> _What you will do_
Give back exactly the lines of the entries below from the line with "You are a computer-use agent. Screen" to the line with "Image resolution: width=1319", inclusive, and only those.

**********

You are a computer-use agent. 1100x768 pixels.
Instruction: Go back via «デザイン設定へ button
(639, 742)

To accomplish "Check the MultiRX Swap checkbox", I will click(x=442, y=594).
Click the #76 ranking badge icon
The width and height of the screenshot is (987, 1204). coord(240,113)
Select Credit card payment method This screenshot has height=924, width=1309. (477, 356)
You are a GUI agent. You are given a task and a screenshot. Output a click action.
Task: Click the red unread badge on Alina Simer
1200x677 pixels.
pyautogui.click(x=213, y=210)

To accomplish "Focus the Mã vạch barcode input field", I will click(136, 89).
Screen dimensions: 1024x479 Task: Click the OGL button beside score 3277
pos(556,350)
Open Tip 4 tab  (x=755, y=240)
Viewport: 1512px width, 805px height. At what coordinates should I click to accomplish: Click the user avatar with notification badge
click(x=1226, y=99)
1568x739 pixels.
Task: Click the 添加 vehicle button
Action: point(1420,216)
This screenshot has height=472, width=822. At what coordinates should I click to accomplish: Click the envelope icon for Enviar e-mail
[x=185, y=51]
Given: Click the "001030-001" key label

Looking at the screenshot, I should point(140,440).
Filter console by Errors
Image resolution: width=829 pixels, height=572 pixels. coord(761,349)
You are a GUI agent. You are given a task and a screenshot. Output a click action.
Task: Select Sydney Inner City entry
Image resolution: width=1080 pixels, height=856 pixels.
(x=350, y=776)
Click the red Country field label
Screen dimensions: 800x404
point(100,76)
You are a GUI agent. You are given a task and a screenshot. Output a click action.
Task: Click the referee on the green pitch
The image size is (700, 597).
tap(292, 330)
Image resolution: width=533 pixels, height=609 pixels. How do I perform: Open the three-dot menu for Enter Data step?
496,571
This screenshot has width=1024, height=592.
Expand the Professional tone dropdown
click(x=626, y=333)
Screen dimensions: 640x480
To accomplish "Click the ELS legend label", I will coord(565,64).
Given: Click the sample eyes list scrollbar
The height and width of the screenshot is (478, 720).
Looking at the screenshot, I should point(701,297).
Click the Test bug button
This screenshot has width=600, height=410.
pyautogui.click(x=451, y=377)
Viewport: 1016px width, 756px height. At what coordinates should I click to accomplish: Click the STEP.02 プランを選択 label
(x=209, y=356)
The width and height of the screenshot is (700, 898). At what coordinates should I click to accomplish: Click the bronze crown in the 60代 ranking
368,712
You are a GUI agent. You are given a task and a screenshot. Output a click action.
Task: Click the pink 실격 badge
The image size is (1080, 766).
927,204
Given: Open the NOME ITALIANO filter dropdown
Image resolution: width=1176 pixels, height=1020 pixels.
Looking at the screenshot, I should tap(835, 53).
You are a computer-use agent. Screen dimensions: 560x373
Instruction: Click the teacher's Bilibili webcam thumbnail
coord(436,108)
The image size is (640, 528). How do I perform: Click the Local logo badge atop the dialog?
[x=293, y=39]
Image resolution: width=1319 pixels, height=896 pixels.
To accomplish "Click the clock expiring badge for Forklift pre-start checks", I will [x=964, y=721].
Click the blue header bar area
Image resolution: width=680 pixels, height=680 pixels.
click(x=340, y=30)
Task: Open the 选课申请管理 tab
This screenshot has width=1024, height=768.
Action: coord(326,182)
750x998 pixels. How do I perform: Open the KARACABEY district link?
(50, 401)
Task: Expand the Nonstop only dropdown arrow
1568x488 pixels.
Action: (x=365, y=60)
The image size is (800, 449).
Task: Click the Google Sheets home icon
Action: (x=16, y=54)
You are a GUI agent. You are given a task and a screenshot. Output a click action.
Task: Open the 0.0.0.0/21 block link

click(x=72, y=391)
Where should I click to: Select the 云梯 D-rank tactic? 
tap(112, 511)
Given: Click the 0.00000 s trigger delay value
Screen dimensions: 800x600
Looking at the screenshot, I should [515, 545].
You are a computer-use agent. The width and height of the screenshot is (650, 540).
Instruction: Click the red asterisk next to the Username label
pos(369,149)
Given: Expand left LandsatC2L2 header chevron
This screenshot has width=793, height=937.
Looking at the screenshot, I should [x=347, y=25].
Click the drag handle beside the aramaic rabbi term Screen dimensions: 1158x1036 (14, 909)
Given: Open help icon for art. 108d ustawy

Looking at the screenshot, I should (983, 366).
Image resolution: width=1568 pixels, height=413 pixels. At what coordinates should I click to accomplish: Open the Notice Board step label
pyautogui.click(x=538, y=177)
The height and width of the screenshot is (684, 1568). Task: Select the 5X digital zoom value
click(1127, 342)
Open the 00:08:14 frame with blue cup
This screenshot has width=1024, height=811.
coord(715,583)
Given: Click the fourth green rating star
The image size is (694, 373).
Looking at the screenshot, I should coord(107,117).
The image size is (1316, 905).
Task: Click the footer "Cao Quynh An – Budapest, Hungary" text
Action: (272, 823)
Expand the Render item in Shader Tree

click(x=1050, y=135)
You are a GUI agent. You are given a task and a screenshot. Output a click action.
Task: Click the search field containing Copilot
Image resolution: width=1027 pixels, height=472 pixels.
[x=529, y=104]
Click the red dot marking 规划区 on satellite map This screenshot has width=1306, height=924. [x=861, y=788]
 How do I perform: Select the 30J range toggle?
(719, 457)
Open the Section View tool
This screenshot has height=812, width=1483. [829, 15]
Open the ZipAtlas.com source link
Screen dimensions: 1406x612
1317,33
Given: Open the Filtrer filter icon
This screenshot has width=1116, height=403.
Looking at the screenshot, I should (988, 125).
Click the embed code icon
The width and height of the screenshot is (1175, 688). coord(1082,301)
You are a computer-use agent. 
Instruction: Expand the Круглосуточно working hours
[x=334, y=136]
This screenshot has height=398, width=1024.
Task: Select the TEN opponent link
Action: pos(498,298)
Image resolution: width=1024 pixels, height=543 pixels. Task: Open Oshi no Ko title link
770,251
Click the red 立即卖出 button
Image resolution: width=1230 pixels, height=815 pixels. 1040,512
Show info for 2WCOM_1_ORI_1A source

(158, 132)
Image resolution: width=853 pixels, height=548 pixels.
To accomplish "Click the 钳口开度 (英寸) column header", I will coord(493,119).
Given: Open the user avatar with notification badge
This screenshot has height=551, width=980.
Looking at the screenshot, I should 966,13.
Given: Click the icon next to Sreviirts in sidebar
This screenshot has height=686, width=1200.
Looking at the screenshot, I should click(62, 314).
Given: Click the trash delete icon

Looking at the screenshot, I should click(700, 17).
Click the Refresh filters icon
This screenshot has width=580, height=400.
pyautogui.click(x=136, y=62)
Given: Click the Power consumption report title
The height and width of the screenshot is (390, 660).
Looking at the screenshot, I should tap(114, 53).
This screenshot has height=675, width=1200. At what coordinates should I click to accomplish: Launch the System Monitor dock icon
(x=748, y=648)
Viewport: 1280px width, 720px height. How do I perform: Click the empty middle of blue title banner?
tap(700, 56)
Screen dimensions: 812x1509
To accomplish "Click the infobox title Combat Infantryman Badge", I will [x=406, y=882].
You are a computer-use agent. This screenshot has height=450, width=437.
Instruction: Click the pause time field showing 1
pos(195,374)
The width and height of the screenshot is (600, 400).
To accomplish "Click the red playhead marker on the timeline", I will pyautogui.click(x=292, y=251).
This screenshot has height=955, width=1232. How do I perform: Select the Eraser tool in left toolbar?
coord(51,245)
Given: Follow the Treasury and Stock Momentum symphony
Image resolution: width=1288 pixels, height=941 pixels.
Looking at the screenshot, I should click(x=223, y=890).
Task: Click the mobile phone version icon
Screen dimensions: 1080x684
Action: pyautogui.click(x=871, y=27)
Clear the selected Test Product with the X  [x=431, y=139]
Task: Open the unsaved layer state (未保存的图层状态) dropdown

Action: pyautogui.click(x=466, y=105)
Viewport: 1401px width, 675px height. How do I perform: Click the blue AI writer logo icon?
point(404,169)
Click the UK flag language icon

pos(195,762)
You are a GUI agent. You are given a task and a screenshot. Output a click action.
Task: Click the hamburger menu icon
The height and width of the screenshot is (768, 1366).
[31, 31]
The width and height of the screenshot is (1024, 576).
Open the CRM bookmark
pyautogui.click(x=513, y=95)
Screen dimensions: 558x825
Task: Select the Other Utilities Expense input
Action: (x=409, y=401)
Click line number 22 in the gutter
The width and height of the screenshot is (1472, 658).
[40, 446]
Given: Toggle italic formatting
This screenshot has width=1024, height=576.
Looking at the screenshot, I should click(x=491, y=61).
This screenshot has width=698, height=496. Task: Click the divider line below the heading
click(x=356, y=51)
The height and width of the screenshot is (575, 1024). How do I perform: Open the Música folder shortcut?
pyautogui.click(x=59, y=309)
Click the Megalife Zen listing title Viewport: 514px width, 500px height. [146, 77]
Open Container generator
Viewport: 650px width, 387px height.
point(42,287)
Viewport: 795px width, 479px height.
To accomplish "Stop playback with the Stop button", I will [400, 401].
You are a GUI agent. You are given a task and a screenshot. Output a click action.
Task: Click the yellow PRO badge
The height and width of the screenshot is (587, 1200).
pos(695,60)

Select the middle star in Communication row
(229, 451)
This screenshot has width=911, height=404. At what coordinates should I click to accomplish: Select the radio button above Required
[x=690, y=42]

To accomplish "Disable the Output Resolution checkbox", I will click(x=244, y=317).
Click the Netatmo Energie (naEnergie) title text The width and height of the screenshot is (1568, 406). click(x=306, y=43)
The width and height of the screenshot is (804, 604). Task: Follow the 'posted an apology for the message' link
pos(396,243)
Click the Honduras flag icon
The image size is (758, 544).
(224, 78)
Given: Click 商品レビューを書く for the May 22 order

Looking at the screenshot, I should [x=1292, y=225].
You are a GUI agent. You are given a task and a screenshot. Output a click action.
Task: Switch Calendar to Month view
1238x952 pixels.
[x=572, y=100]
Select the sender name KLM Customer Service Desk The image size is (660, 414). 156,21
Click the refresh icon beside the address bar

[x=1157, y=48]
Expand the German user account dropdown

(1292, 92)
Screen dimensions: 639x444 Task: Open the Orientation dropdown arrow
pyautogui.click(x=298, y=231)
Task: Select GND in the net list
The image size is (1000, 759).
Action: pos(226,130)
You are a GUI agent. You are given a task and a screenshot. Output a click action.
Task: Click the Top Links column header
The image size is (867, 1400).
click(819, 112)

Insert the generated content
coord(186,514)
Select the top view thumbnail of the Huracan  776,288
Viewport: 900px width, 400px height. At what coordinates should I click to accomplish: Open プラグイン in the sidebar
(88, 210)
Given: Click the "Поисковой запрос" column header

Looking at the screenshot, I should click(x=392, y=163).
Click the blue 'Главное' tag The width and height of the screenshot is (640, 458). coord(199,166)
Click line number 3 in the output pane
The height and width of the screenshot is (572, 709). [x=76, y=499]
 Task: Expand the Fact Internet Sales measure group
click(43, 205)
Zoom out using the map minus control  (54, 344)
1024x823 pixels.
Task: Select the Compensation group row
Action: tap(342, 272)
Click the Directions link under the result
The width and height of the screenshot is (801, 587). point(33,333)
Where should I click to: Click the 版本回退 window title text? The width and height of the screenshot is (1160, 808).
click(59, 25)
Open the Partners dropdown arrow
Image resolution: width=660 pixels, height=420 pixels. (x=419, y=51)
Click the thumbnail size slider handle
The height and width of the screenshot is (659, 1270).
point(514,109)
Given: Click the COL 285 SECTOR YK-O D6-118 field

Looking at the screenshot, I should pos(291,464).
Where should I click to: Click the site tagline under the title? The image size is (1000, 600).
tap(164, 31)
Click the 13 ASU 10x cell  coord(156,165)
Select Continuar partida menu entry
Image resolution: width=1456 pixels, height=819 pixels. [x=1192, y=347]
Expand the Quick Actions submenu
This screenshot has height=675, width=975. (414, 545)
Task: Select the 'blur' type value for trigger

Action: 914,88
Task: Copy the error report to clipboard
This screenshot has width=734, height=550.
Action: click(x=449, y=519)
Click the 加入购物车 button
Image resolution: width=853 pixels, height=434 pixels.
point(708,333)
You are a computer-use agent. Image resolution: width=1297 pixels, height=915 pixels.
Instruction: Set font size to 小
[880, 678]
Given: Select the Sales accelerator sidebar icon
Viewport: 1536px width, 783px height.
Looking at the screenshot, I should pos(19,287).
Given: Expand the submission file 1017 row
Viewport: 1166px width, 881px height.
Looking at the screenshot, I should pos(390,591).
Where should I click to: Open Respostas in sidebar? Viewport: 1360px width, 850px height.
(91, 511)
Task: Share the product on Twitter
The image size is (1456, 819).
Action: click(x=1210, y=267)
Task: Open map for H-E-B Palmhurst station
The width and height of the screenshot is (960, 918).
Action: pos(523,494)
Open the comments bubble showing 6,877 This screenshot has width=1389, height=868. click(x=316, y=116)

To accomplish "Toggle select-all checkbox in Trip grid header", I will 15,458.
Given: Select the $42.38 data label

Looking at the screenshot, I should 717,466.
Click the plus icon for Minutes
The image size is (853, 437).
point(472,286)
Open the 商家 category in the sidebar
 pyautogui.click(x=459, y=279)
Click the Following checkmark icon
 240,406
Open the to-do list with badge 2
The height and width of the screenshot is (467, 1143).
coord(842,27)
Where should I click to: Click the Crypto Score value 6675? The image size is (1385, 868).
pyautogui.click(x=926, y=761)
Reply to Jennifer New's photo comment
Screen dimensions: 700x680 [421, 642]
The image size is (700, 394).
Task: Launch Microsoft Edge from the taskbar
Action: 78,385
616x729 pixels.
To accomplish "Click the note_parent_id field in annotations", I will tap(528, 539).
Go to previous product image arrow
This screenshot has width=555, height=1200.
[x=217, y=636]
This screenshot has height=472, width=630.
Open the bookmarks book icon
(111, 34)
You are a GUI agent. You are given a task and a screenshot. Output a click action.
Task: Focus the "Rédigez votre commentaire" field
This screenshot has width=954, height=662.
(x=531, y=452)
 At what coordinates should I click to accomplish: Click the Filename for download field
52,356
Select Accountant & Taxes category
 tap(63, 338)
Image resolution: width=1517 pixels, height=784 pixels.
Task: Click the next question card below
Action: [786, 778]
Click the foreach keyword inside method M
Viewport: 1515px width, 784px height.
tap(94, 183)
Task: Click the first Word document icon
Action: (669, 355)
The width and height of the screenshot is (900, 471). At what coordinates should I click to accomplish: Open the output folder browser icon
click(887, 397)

**********

> _Your response_
You are a computer-use agent. Screen dimensions: 560x373
Instruction: Click the teacher's Bilibili webcam thumbnail
coord(436,108)
The image size is (640, 528). How do I perform: Click the Local logo badge atop the dialog?
[x=293, y=39]
Image resolution: width=1319 pixels, height=896 pixels.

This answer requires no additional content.